“These things happen because of human nature,” said Chris Vickery, a security researcher who specializes in finding unguarded data caches. “These systems are very complex and very granular. People make mistakes.”
More than 11 billion records are known to have been exposed in data breaches since 2005, according to a tracker maintained by the Privacy Rights Clearinghouse. In recent years, huge caches of sensitive data have been taken from individuals’ Anthem health care files, Equifax credit bureau records, mortgage documents held by the title services company First American, Yahoo email accounts and even federal employment records.
Security was, for decades, treated in most industries as an annoying expense. Banks have always been an exception, with high budgets and fairly sophisticated security operations.

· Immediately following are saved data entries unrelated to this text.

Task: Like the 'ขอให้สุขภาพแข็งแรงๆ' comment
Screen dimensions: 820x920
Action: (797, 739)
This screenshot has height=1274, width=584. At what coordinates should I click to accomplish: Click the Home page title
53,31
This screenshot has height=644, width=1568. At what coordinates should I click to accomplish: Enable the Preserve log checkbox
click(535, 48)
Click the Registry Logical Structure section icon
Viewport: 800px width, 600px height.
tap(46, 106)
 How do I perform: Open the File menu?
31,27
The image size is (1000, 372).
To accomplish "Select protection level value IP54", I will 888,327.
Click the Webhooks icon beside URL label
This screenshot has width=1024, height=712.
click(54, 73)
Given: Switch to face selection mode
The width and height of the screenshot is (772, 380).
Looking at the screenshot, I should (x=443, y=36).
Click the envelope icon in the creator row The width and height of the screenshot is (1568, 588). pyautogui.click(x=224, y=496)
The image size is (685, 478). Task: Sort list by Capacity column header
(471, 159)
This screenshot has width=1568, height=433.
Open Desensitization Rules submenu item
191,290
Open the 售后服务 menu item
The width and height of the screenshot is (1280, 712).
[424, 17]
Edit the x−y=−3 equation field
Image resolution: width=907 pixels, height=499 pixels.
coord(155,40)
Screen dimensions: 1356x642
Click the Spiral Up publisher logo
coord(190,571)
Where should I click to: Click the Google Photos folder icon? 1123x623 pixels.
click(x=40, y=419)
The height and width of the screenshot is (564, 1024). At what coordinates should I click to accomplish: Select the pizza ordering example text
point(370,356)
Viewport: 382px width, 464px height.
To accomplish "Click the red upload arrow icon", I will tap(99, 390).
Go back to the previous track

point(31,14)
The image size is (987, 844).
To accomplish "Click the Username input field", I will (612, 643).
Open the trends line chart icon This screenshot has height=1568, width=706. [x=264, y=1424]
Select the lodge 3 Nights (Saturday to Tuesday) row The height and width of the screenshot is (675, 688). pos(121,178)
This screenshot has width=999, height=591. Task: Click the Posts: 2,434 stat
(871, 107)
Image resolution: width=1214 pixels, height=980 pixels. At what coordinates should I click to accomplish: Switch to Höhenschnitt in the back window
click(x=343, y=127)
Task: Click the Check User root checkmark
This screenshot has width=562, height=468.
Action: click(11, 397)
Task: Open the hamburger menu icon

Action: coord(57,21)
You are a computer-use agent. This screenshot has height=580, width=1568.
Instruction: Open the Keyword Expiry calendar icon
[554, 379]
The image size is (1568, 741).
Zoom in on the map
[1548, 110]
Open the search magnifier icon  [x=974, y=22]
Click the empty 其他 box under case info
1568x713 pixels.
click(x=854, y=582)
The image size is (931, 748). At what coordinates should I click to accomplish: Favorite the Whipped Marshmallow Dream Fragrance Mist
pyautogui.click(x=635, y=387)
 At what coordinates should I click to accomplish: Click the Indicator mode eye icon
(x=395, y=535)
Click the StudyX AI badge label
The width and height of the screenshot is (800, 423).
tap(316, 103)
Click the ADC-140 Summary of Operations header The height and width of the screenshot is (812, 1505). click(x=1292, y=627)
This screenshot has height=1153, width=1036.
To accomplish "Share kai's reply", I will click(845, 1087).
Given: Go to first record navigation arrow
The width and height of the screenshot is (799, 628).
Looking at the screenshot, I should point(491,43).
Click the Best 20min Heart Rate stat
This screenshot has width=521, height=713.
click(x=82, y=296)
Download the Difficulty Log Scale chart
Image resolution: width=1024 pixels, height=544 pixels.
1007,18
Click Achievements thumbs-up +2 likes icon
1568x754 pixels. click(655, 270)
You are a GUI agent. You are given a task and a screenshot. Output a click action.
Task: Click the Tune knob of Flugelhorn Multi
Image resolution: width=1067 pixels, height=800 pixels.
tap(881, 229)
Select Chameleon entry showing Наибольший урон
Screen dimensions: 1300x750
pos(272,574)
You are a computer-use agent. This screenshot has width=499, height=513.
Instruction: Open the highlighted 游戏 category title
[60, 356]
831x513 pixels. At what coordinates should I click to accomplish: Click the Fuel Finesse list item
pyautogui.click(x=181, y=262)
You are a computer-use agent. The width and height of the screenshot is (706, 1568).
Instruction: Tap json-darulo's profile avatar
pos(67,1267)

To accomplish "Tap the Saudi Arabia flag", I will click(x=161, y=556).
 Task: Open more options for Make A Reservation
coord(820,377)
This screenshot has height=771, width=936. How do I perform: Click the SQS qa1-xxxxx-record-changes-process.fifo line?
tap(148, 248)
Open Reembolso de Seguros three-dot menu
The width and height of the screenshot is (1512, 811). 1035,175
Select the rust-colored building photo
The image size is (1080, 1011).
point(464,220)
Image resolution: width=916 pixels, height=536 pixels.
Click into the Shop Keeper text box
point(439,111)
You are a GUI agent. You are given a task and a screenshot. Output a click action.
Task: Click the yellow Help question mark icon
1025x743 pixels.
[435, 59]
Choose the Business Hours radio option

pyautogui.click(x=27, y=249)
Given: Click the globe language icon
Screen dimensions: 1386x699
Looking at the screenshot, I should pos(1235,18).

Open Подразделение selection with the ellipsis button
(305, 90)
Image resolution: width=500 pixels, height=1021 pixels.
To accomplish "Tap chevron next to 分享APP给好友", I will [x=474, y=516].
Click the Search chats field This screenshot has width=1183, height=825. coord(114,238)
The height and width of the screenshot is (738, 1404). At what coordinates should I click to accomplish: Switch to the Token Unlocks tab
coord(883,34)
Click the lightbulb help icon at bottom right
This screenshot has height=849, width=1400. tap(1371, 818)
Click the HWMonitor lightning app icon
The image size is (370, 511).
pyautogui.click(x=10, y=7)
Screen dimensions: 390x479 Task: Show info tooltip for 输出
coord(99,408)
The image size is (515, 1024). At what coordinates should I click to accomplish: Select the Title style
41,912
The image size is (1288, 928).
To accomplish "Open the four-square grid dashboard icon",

Mastercard, for example, has a windowless bunker at its data center in Missouri, where a group of security experts work. Citigroup runs three cyberattack response centers — in Budapest, New York and Singapore — that give it round-the-clock coverage. JPMorgan Chase spends nearly $600 million a year on security, and Bank of America’s chief executive has said the bank’s security team has a “blank check” for its spending.
But attackers keep slipping through.
Cybersecurity “may very well be the biggest threat to the U.S. financial system,” Jamie Dimon, JPMorgan’s chief executive, said in an April letter to shareholders. His company was the victim of a major data breach in 2014 after hackers exploited an employee password to steal data on 76 million households.
The average cost of a security breach in the United States has escalated in recent years to $8.2 million, according to a study by IBM Security and the Ponemon Institute.
The cost for companies of Capital One’s size can climb much higher, particularly when class-action lawsuits and fines from regulators come into play. The credit bureau Equifax said last week that it would pay about $650 million — perhaps much more — to resolve most claims stemming from a 2017 breach that affected 147 million people.